Ihr zufolge verendeten zu jener Zeit in den Kolchosen alle Kühe, weil sie niemand mehr auf die Weiden führen und füttern konnte. Aber das Fleisch des toten Viehs durften die Menschen nicht nehmen. Es sei sogar absichtlich von den Kommunisten vergiftet worden, sagt Ljubow: "Es (das Gift, d. Red.) war in Flaschen und hieß Creolin. Sie schlitzten die Kühe auf und übergossen sie damit." Über all diese Schrecken trauten sich die Menschen in der Ukraine jahrzehntelang nicht zu sprechen, aus Angst, wie Ljubow sagt, hinter Gittern zu landen.

Holodomor, Zweiter Weltkrieg und Russlands Krieg

Ljubow überlebte den Holodomor und auch den Zweiten Weltkrieg. Zweimal versuchten die Nazis, sie zur Zwangsarbeit nach Deutschland zu verschleppen. Doch der jungen Frau gelang jedes Mal die Flucht. "Sie nahmen mich mit nach Deutschland, doch ich bin weggelaufen. Als sie mich wieder von zuhause mitnehmen wollten, nahm ich ein Messer, verwundete meine Hände und meine Brust und streute Salz hinein. Solche Wunden hatte ich mir zugefügt", berichtet Ljubow. Mit diesen Verletzungen wurde sie von den Nazis dann nicht mitgenommen.

Als der Zweite Weltkrieg begann, war Ljubow Jarosch eine junge Frau. Sie arbeitete in einer Kolchose, in einem Sägewerk und lernte sogar, wie man mit einem Traktor ein Feld bestellt, weil damals Männer in der Sowjetunion für den Krieg gegen Nazideuschland eingezogen wurden. Jetzt, im sehr hohen Alter, muss Ljubow erneut einen Krieg erleben - den Krieg Russlands gegen die Ukraine. "Das ist der schlimmste Krieg. Gott bewahre, so ein Krieg ist niemandem zu wünschen", sagt Ljubow.

"Drei meiner Enkel sind an der Front"

Derzeit sind drei Enkel von Ljubow Jarosch an der Front im Einsatz. Sie alle haben sich freiwillig gemeldet. Und ihre Großmutter webt unterdessen Tarnnetze.
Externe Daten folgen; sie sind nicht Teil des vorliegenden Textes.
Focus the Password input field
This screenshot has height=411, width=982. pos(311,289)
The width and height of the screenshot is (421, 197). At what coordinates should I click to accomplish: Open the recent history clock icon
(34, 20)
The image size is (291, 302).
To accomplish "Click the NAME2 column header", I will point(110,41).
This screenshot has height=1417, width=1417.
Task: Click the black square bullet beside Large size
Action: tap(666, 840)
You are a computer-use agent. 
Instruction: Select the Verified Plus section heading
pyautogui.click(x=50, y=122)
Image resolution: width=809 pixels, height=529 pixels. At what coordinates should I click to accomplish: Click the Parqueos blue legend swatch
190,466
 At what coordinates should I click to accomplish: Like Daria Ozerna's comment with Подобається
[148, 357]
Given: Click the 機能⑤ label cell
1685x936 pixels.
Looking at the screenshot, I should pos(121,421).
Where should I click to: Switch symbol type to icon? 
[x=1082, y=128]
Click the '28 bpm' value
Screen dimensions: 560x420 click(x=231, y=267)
Gemeinsam mit ihrer Tochter hat sie bereits neun dem ukrainischen Militär übergeben. "Darunter sollen sich die Jungs verstecken, damit sie keiner trifft", sagt sie.

Jeden Tag hört die 102-Jährige die Nachrichten und hofft, dass alle Soldaten lebend wieder nach Hause zurückkehren. Auch hofft sie, einen Sieg der Ukraine noch zu erleben. "Wir haben schon so viel durchgemacht - Hunger und Kälte. Und wir müssen immer noch leiden. Noch warten wir auf einen Sieg, aber diesen Sieg will ich noch erleben", sagt Ljubow.